Problem: Return each line exactly, from the one that has "Image resolution: width=297" through the end of the entries, both ends included. Pictures do not belong.

Records for this exercise:
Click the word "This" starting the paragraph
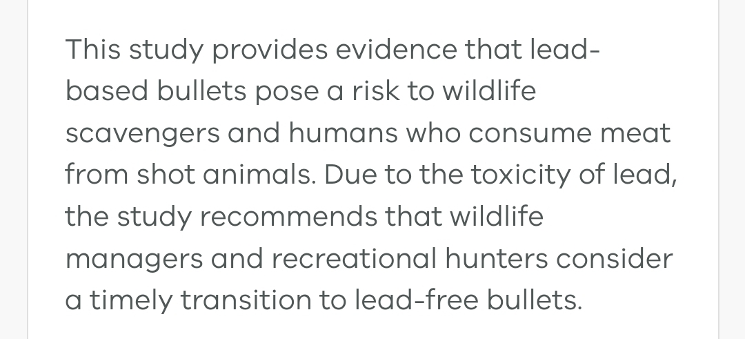This screenshot has height=339, width=745. point(92,49)
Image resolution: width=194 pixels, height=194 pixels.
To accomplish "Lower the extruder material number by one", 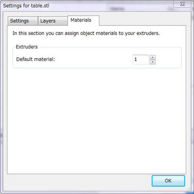I will [x=153, y=62].
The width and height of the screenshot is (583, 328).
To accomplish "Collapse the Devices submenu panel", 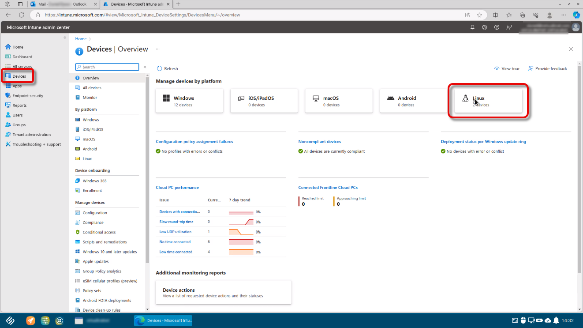I will (x=145, y=67).
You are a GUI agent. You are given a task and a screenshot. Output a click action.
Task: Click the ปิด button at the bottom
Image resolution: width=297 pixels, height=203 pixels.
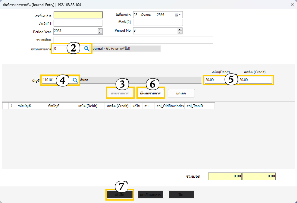click(181, 195)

Answer box:
Image resolution: width=297 pixels, height=203 pixels.
click(181, 195)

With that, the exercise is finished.